Deep In the Quiet Wood Poem by James Weldon Johnson Summary, Notes and Line by Line Explanation in English


The poem “Deepi in the Quiet Woods” is written by James Weldon Johnson. The poem talks about finding peace in nature. The poet urges the readers to leave the hardships of daily life behind and find a moment of solitude in the “peaceful woods”. The poet finds an escape, from the trials and tribulation of monotonous daily life, in the woods of a fantasy world. The speaker talks about how the woods allow the tired spirits to run free and find inner peace at last. The poem allows the readers to find out their priorities in life and reconsider what they need for a peaceful and happy life.

About the poet

James Weldon Johnson was born in 1871 in Florida, USA. He was an author, poet and civil rights activist. He was a leader of the National Association for the Advancement of Colored People in 1917. He was a prominent voice in the Harlem Renaissance. He wrote “Lift Every Voice and Sing”, also known as the Negro National Anthem.


The poem is composed of 14 lines. It is not written in multiple stanzas. The poem can be considered a loose sonnet as it is made up of 14 lines but does not follow any rhyme scheme.

Lines 1-7

Are you bowed down in heart?

Do you but hear the clashing discords and the din of life?

Then come away, come to the peaceful wood,

Here bathe your soul in silence.

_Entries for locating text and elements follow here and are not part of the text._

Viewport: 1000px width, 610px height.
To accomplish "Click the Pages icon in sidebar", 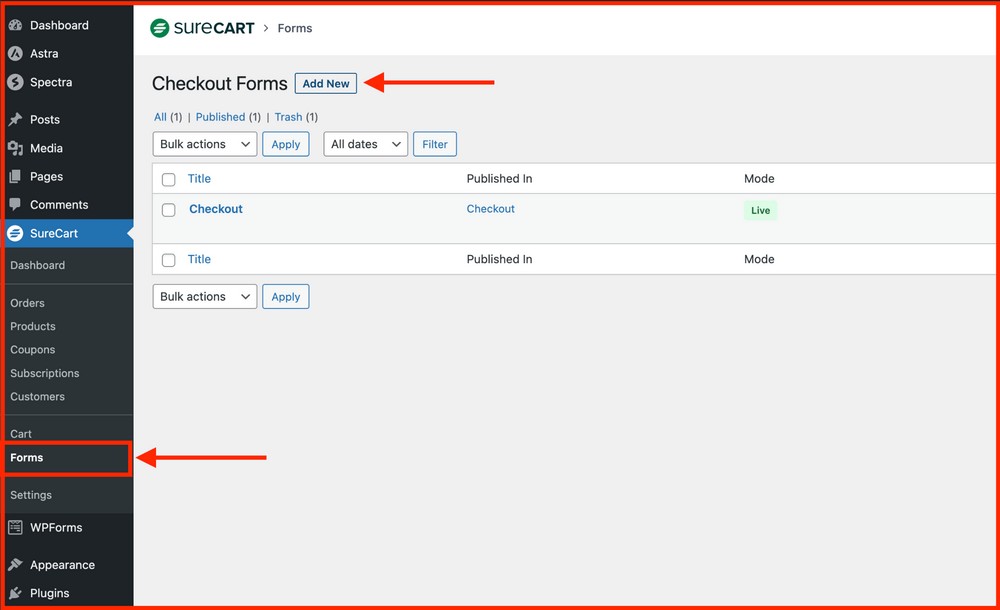I will (15, 176).
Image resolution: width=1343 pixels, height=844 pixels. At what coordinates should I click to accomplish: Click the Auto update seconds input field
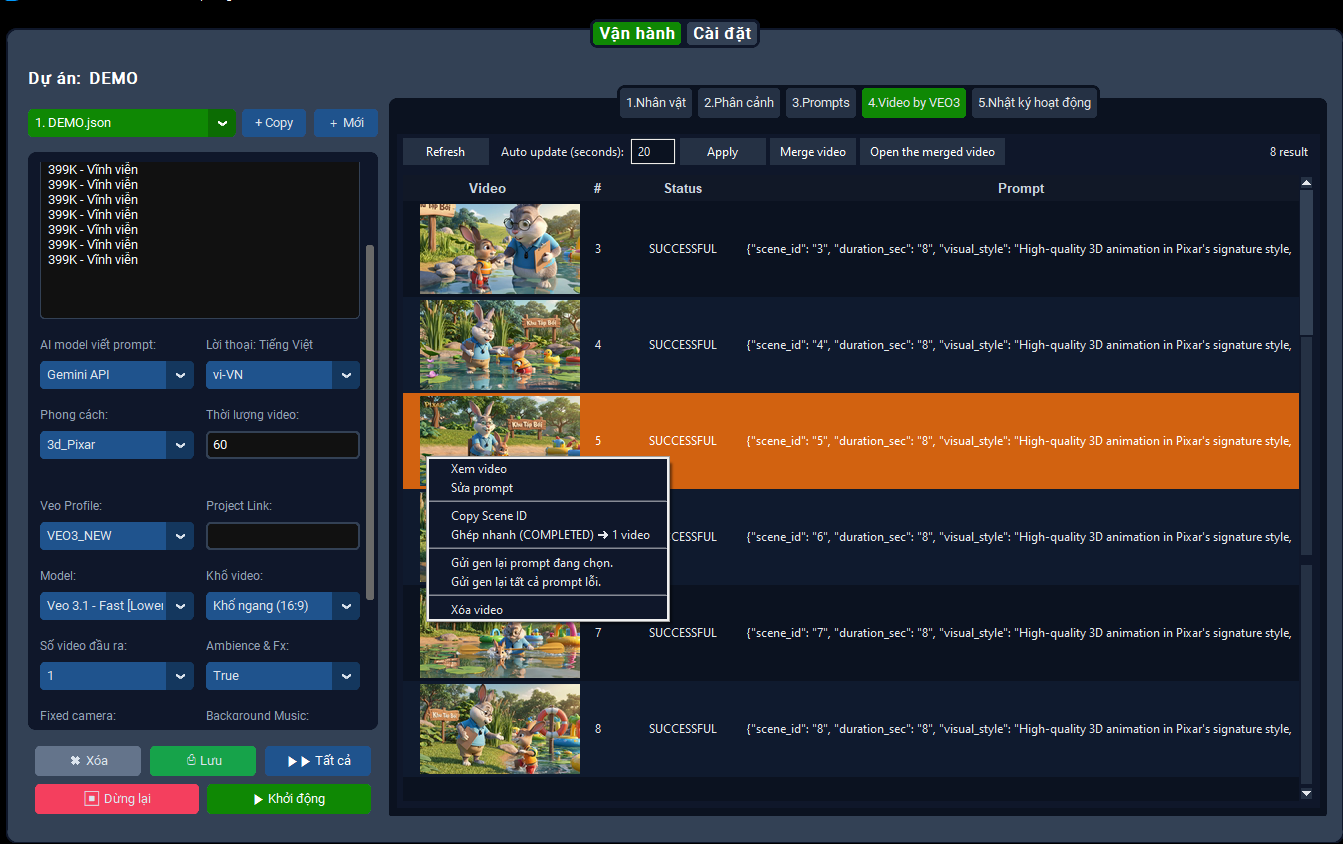pos(653,151)
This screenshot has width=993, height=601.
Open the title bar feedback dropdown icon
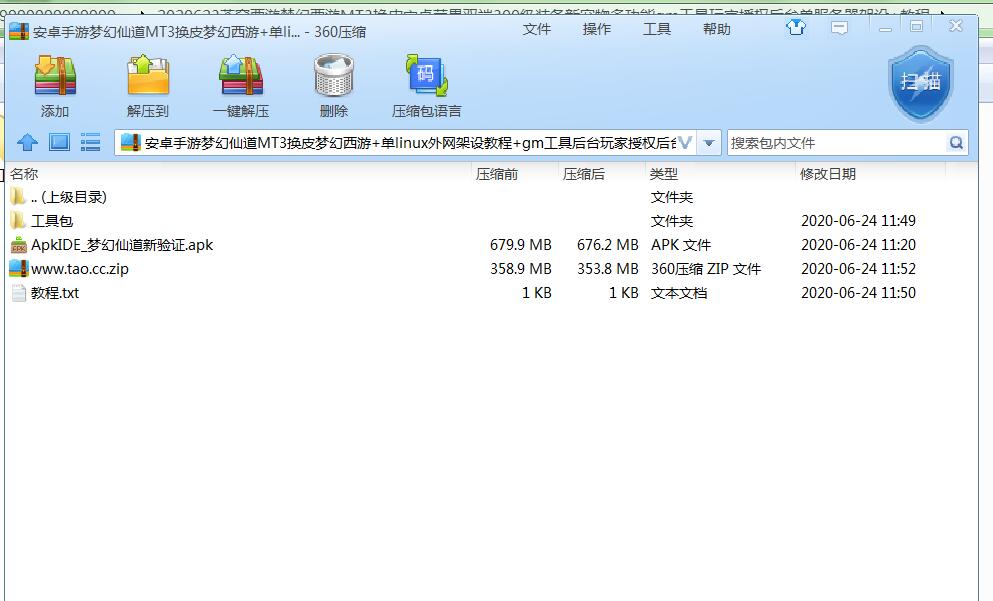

Listen! Now,

From out the palpitating solitude

Do you not catch, yet faint, elusive strains?

They are above, around, within you, everywhere.


The poem starts by the speaker asking someone if they are feeling tired in the heart. He asks if the only thing they can hear is the clashing and chaotic sound of everyday life. The spear says that if it is the case then they should come to the peaceful woods and let the silence surround them. The speaker says that in the silence the person can hear a faint and elusive melody coming from everywhere at once.


The poem begins with the poet asking an unknown listener rhetorical questions. The poet could be directly addressing the reader or someone else. The poet asks the questions about the listener’s daily life. He asks if they have been “bowed down in heart”. “Bowed down” means to feel lazy or lethargic because of tiredness. The poet is asking the listener if they feel tired in their heart. The second rhetorical question talks about how the only sound the listener can hear is the clashing and clamoring sound of everyday life. They can not hear anything other than the chaotic sound of life. In the next lines the poet gives a solution to the listener. He invites them to come to the peaceful woods. By being surrounded by nature, the poet believes that the listener will be able to find some peace. In the woods the listener will be completely surrounded by silence. This silence will allow them to hear a faint melody. The music, the listener will find out, comes from everywhere; from above, below, everywhere around and even from within. The poet says that this sound is the sound of peace and silence that one can only find when they leave the hustle bustle of life and find themselves in nature.

Lines 8-14

Silently listen! Clear, and still more clear, they come.

They bubble up in rippling notes, and swell in singing tones.

Now let your soul run the whole gamut of the wondrous scale

Until, responsive to the tonic chord,

It touches the diapason of God’s grand cathedral organ,

Filling earth for you with heavenly peace

And holy harmonies.


The speaker wants the listener to carefully listen to the musical notes and says that they become clearer and turn into notes and singing tones. These notes and tones will free up the listener’s soul and allow it to run free all over the world. The soul, just like the rising notes will rise and touch the grand musical instrument in God’s cathedral. This will fill the listener’s life with heavenly peace and a sense of harmony in life.


The poet instructs the listener to be silent and listen to the music. Slowly and slowly the music will become clear and turn into notes and tones swelling higher and higher. In these lines the poet talks about how the silence of mind and heart allows the person to listen to the music and harmony of the world better and find peace. This will allow the spirit of the person to finally be free and run wild all across the world.

According to the poet, the soul of the listener will rise higher and higher along with the swelling notes and ascend to the heavenly plane. The soul will find spirituality and touch the “Diana son of God’s grand cathedral organ”. In this line the poet highlights the spiritual aspect of the experience. This is the way to set one’s soul free from the trivialities of ordinary life and find peace and harmony in nature.